This situation affects their physical, mental and emotional well-being. Unable to attend school, they lose not only the opportunity to gain an education, but the precious years of their childhood as well. The apparently obvious choice of placing these children straight into the traditional educational cycle always ends in failure with a lack of attainment and adaptation.
Our Solution and its Relevance
Since 2017, Humanium has mobilised to propose an alternative to these children by creating 3 non-residential special training centres currently hosting 80 children. After months of paperwork, the government of Madhya Pradesh has given its authorisation to open a residential centre where 50 girls could be welcomed from July 2019. This project is an invaluable occasion to change the life of these children, but also to eradicate child labour in this state where this practice is still very common.

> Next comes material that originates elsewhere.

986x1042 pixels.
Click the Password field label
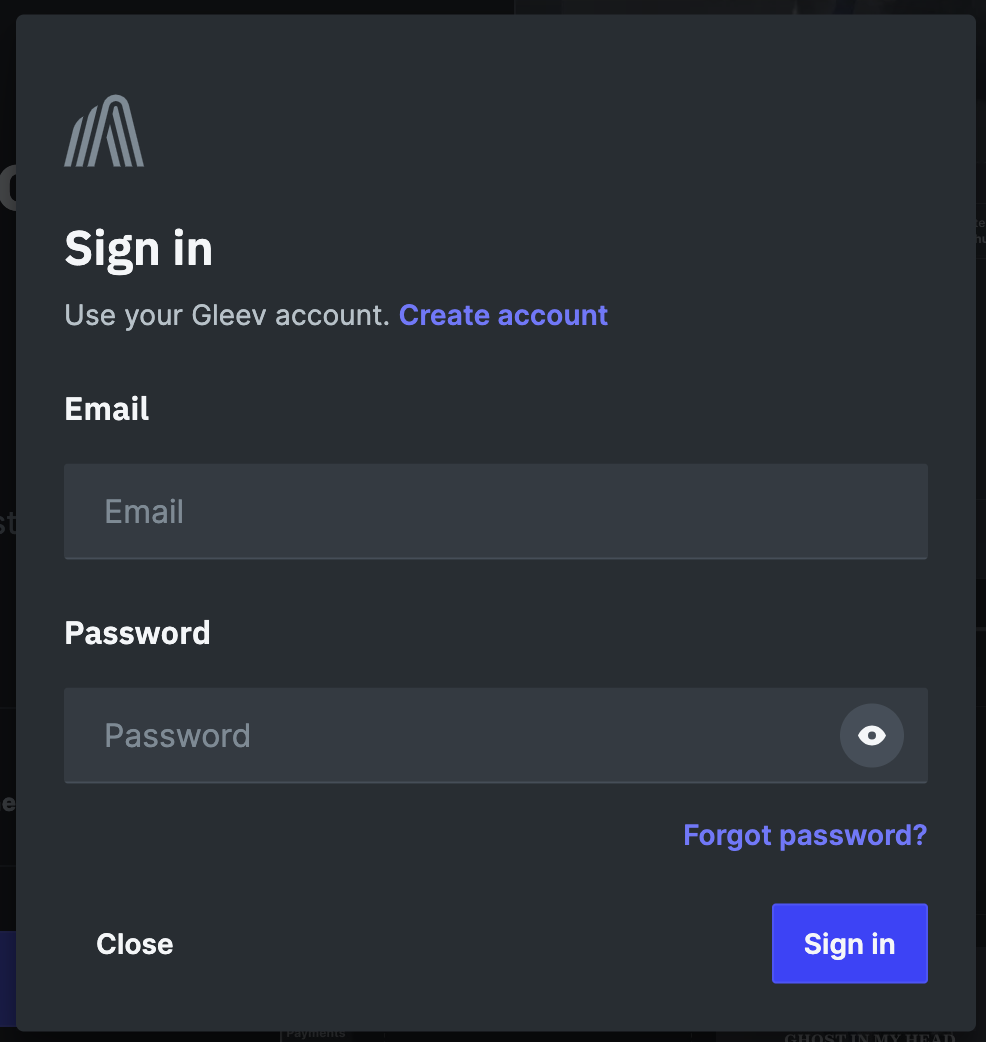(x=137, y=632)
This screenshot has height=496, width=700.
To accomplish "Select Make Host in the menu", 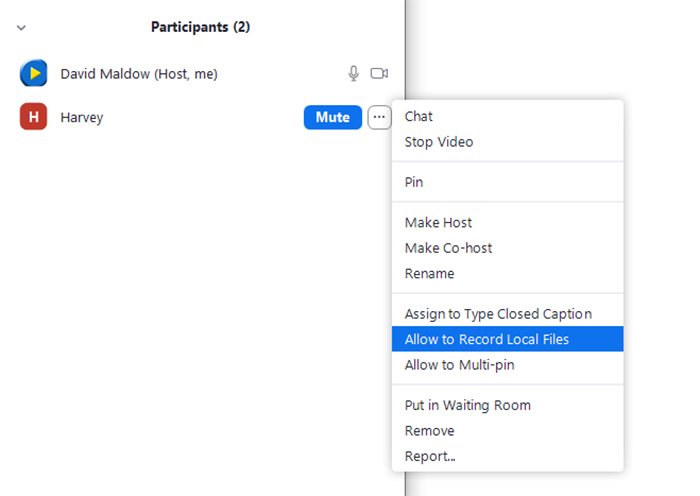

The Special Training Centre has proven to be the most appropriate place as their primary objective is to rebuild social bonds and reduce the children’s intellectual and physiological developmental delays.
To this end, special educational materials are used and which are designed specifically for these children, who have lost years of their education. The environment is safe, comfortable, healthy and enjoyable.
The integration of children goes through 3 steps:
The socialisation phase
It is a 2-month phase to allow children to play, adapt to their new environment, to the teachers and slowly to new rules. The academic level is evaluated, children are in contact with other children with similar background and a specific attention is paid to help them heal from emotional imbalance.
This second step allows the children to familiarise themselves with the concept of education.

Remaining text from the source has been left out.